Teams of elementary school students came to Main Street on Tuesday to paint windows at BB&T, Wells Fargo, SunTrust Bank, Baron’s Pub, Plaid Turnip and two vacant storefronts. Middle and high school students on Thursday will paint One Past 7 — Artist Loft, Brighter Day Café, Bank of America, Serendipity Salon, Subway, UnCork’d and the Suffolk News-Herald.
McNamara said 15 windows were made available this year, and that the snowmen, Christmas wreaths and other festive creations will help get residents into the holiday spirit before the Suffolk Holiday Parade this Saturday, she said.
“We try to paint before the parade so we can show off our talented art students, and the shopkeepers love it because it makes their businesses more festive,” she said. “It’s a win-win for everybody.”
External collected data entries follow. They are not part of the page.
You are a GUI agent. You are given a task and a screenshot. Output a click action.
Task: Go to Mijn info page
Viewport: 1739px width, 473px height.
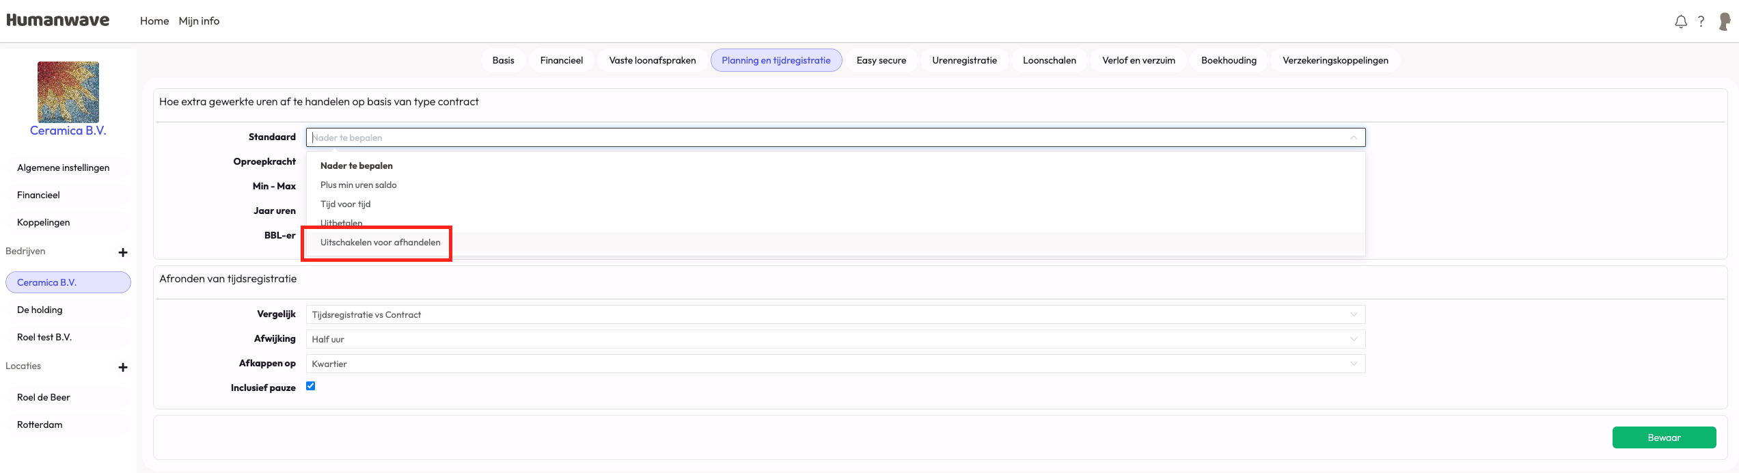point(199,21)
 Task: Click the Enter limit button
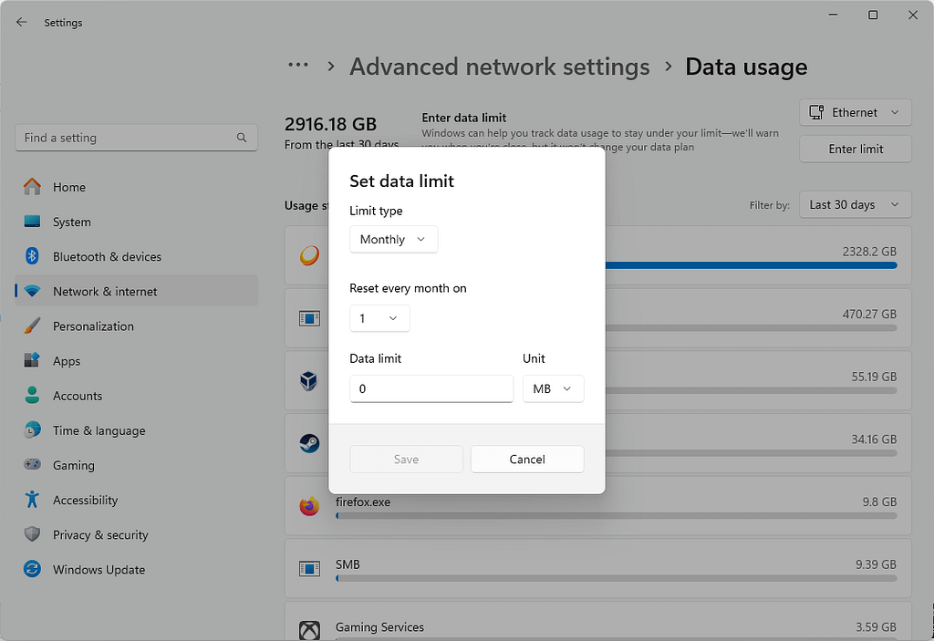(x=855, y=149)
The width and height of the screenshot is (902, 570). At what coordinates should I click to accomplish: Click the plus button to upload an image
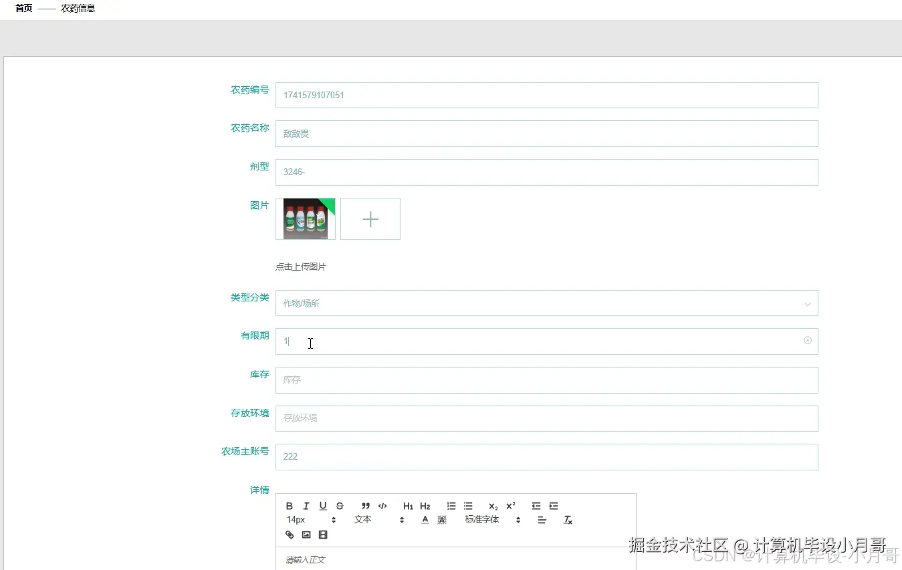370,219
Plaid Turnip owner Ed Beardsley said the artwork simply makes downtown a more exciting place.
“I think it’s awesome,” Beardsley said. “I’m a big supporter of every kind of art. It’s the least (I can do) to have my windows be a showcase for them.”
Oakland Elementary School students were at his restaurant on Tuesday with numerous designs they made themselves to add musical, holiday flair to the storefront.
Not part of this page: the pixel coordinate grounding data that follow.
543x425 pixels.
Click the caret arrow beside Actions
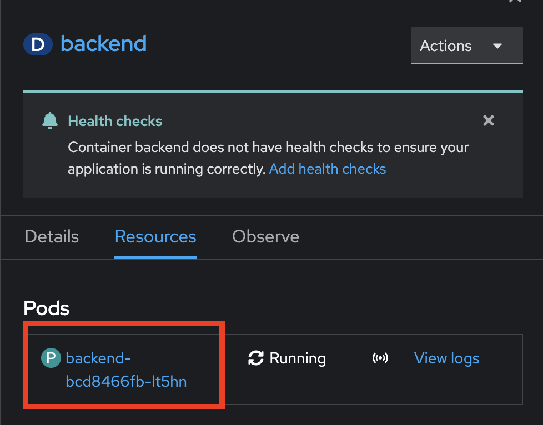pyautogui.click(x=497, y=45)
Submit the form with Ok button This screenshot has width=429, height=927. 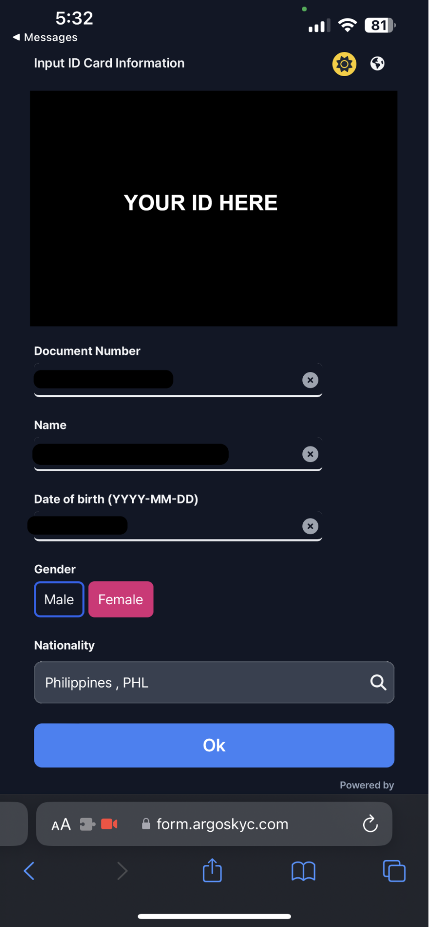(214, 745)
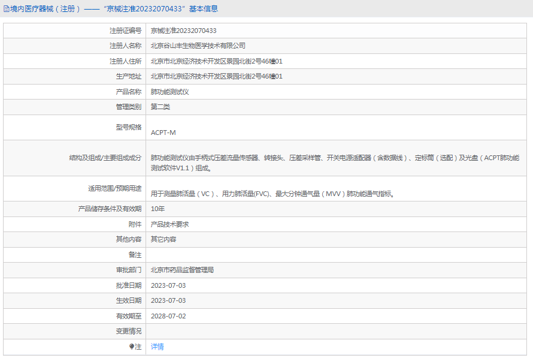Select the registration number 京械注准20232070433 value cell
The height and width of the screenshot is (358, 533).
coord(183,31)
“I never painted on a window before,” said Oakland Elementary fifth-grader Kailey Holbrook, 10. “I’m looking out the window and seeing cars go by as I’m painting.”
At SunTrust Bank, Hillpoint Elementary School students painted a rock-and-roll Santa posing on an amplifier with a guitar on his back.
“Everybody is doing an instrument, and we put a guitar on his back because he’s rocking out to the music,” said Hillpoint Elementary fifth-grader Savannah Cashman, 11.
Down the street at Baron’s Pub, Mack Benn Jr. Elementary School Art Teacher Lydia Dommel was with students working on designs of Frosty the Snowman and Santa flying in a bi-plane.
“It’s a totally different media from what you would usually use,” Dommel said about painting on windows. “When would you go out and paint on windows?”
Friends and fellow Mack Benn Jr. Elementary fifth-graders Aaliyah Jackson, 10, and Jaden Williams, 10, used plenty of paint to put their ideas on glass.
“Usually when I think of Christmas, I think of Frosty the Snowman,” Aaliyah said.
“We’re gonna make snowflakes around him,” Jaden added.
“I think I’m going to draw some icicles,” Aaliyah chimed back.